- _Records to use_:
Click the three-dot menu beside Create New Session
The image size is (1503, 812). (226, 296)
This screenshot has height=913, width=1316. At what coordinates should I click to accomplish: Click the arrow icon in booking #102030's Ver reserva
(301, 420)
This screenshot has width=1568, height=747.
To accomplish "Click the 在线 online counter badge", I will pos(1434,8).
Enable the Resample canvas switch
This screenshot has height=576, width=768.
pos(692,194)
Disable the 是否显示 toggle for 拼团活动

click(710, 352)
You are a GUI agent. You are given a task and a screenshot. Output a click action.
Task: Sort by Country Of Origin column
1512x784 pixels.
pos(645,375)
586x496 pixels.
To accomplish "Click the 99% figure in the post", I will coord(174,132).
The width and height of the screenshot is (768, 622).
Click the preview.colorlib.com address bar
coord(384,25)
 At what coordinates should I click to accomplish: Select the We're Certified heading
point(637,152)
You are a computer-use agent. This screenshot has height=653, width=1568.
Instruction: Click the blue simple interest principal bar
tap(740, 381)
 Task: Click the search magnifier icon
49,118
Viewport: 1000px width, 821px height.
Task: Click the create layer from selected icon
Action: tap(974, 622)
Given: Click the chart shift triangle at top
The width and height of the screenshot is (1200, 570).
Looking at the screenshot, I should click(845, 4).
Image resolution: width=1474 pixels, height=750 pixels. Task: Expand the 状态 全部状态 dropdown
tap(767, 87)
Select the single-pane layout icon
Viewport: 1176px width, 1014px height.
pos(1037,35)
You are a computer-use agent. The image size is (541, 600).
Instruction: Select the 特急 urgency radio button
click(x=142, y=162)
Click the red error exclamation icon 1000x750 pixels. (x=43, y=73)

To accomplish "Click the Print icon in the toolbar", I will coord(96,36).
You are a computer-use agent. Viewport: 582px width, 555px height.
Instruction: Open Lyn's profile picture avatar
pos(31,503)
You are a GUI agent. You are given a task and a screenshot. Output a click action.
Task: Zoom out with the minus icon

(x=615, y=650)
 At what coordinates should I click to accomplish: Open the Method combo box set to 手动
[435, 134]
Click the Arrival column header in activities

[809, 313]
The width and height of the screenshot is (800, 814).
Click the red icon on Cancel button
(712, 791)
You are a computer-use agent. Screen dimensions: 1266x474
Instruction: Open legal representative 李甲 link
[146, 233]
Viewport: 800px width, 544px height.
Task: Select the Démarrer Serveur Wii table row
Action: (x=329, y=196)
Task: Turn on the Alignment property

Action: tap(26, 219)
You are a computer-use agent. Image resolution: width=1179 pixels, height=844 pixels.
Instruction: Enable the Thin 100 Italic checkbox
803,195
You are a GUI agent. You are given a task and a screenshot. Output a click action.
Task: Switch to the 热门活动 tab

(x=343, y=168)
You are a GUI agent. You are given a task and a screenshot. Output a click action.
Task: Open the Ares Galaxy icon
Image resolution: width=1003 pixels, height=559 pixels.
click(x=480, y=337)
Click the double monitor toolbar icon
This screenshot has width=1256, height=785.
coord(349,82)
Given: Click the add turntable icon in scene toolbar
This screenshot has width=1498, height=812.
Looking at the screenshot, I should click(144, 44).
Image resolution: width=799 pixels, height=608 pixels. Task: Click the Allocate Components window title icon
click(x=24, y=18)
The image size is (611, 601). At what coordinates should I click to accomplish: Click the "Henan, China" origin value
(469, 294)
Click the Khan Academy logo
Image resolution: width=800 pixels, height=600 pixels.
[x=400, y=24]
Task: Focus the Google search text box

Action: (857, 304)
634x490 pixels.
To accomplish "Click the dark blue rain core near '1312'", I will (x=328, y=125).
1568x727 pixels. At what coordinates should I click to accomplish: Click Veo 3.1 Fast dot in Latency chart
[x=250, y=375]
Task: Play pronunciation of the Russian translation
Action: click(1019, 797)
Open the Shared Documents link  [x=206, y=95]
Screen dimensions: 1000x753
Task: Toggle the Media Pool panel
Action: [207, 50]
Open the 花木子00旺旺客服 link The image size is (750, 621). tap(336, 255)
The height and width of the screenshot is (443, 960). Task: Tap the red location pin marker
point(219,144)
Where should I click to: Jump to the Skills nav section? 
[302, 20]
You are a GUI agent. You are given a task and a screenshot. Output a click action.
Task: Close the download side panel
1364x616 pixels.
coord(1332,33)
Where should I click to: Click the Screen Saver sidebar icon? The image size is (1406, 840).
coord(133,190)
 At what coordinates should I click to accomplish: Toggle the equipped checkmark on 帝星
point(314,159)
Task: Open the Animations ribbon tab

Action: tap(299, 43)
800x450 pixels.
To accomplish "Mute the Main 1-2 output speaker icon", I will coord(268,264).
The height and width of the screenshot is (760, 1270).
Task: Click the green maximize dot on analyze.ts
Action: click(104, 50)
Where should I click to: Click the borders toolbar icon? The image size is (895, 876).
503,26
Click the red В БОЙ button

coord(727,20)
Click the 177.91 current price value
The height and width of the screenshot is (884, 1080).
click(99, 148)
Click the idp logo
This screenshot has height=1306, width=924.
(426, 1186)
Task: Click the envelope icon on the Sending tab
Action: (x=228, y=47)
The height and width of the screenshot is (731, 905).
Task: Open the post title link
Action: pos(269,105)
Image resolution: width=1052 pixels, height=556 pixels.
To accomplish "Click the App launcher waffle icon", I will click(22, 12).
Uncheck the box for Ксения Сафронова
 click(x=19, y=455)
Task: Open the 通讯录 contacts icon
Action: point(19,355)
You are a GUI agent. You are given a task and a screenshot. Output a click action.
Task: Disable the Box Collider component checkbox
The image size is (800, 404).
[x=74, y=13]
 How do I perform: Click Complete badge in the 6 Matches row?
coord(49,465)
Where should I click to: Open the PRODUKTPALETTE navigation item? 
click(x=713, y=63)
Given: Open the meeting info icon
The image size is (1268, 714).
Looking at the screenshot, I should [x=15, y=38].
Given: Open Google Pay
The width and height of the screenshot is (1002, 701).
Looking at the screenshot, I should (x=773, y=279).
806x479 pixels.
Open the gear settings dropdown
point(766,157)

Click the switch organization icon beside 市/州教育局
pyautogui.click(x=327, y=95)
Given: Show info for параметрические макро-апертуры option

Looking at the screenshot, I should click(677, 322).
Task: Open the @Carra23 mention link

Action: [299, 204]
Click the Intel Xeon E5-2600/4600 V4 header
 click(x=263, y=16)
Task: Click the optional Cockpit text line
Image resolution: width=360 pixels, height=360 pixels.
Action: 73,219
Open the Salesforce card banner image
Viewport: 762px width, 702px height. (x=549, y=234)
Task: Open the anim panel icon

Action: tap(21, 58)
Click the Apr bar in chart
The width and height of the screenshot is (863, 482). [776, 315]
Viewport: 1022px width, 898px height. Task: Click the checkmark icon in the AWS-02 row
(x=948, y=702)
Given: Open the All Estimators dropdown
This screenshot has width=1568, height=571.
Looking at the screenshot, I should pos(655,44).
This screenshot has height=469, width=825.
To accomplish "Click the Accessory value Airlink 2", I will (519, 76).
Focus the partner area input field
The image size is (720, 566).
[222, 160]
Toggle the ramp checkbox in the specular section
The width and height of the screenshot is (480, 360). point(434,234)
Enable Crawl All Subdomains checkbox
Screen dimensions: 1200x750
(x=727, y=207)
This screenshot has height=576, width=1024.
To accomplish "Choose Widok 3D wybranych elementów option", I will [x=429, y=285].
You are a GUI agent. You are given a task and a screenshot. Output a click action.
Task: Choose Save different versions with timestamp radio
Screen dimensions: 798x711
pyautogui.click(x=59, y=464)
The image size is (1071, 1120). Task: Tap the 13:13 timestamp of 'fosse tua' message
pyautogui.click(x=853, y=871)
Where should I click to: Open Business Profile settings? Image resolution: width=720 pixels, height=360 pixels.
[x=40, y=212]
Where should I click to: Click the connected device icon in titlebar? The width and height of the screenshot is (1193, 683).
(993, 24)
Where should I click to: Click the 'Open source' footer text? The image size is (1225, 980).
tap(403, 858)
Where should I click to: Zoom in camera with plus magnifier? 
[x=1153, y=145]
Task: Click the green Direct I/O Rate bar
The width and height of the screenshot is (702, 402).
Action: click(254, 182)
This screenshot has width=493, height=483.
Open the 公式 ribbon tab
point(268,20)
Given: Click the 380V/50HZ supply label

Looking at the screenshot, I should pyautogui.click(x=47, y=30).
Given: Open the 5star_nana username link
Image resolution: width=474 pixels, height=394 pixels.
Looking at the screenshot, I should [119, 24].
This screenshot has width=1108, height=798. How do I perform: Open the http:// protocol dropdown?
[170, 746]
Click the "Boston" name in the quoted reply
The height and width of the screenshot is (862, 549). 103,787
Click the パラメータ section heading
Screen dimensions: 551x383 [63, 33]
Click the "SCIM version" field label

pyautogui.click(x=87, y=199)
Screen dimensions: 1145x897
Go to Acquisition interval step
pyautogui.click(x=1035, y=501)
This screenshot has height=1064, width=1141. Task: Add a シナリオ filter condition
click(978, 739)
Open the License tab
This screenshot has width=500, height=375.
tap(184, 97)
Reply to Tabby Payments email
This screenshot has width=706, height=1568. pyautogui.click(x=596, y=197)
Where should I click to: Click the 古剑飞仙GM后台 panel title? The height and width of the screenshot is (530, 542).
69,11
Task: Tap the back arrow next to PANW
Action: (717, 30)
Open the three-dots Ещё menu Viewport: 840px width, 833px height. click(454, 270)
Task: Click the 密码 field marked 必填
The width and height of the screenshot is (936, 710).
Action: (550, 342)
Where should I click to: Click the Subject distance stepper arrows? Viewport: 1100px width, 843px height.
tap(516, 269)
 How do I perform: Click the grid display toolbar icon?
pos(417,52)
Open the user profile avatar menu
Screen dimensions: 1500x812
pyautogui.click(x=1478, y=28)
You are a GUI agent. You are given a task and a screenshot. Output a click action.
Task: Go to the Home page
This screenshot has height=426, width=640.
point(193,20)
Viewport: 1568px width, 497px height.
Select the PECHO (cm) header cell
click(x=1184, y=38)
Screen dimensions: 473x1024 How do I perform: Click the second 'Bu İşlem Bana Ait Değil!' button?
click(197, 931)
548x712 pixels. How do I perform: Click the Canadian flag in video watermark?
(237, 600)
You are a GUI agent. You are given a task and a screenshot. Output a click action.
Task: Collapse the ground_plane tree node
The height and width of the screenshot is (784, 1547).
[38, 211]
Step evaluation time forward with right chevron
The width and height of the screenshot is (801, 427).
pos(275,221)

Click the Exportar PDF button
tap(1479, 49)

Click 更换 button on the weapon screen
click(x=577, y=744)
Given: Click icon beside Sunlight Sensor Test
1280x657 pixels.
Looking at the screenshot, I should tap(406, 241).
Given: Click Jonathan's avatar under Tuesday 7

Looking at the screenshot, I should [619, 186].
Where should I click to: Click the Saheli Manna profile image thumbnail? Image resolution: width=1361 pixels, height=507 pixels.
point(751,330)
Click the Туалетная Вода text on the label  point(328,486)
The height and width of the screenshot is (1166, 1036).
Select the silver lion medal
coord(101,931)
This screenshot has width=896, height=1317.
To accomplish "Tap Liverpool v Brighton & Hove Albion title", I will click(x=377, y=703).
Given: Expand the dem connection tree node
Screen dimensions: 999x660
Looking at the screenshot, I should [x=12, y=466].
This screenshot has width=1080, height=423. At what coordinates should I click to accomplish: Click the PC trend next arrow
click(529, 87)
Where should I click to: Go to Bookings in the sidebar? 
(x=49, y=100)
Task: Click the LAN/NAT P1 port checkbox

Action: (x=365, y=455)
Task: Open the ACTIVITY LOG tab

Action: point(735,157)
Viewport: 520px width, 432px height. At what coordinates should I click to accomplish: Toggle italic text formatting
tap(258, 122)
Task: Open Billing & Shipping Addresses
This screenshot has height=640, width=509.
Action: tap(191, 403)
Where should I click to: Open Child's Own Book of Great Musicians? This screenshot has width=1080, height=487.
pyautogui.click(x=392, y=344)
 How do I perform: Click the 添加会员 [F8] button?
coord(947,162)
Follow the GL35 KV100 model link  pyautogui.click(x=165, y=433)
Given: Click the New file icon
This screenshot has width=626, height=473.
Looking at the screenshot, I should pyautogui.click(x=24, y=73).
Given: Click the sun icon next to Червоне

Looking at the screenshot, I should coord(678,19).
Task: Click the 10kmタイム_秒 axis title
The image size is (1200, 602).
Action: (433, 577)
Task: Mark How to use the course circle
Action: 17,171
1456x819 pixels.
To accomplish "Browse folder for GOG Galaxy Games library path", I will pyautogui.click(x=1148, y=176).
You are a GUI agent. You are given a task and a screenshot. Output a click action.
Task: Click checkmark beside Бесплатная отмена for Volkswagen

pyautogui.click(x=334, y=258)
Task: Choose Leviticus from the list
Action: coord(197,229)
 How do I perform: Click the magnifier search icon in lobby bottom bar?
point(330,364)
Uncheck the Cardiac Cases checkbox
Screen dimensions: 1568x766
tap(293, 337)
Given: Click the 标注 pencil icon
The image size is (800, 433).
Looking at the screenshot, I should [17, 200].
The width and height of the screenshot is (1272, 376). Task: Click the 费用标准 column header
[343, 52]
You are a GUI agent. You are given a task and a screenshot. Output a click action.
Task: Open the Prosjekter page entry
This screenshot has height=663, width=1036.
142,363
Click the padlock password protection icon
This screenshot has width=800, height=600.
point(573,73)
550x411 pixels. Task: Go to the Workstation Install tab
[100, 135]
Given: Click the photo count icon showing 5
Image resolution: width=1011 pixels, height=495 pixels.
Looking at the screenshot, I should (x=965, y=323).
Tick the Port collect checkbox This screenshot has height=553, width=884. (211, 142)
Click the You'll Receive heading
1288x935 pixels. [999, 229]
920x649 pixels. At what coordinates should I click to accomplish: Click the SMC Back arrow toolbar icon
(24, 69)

- _Problem to solve_:
Leave out every line above except those from the line with "The height and width of the screenshot is (443, 960)." up to and including the line with "Click the idp logo", and copy those exactly.

- _Answer to this exercise_:
The height and width of the screenshot is (443, 960). Task: Tap the red location pin marker
point(219,144)
Where should I click to: Jump to the Skills nav section? 
[302, 20]
You are a GUI agent. You are given a task and a screenshot. Output a click action.
Task: Close the download side panel
1364x616 pixels.
coord(1332,33)
Where should I click to: Click the Screen Saver sidebar icon? The image size is (1406, 840).
coord(133,190)
 At what coordinates should I click to accomplish: Toggle the equipped checkmark on 帝星
point(314,159)
Task: Open the Animations ribbon tab

Action: tap(299, 43)
800x450 pixels.
To accomplish "Mute the Main 1-2 output speaker icon", I will coord(268,264).
The height and width of the screenshot is (760, 1270).
Task: Click the green maximize dot on analyze.ts
Action: click(104, 50)
Where should I click to: Click the borders toolbar icon? The image size is (895, 876).
503,26
Click the red В БОЙ button

coord(727,20)
Click the 177.91 current price value
The height and width of the screenshot is (884, 1080).
click(99, 148)
Click the idp logo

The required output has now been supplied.